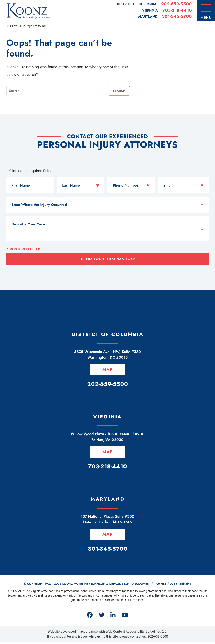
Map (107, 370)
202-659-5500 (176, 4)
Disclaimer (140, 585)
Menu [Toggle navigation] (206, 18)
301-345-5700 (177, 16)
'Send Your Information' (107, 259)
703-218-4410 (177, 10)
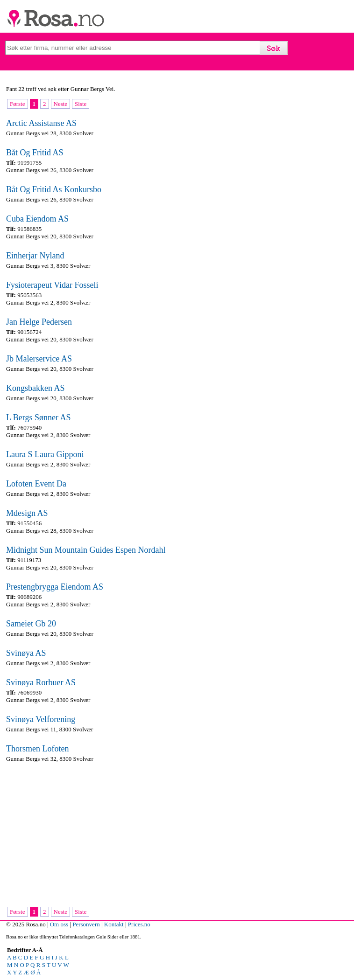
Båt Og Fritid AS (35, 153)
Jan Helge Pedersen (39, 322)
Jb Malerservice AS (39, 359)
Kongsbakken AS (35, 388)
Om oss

******

Copy out the records above, switching every "AS" to "A/S" and leaving everything else unchanged. Omit the pictures.

Map (107, 370)
202-659-5500 (176, 4)
Disclaimer (140, 585)
Menu [Toggle navigation] (206, 18)
301-345-5700 (177, 16)
'Send Your Information' (107, 259)
703-218-4410 (177, 10)
Båt Og Fritid A/S (35, 153)
Jan Helge Pedersen (39, 322)
Jb Malerservice A/S (39, 359)
Kongsbakken A/S (35, 388)
Om oss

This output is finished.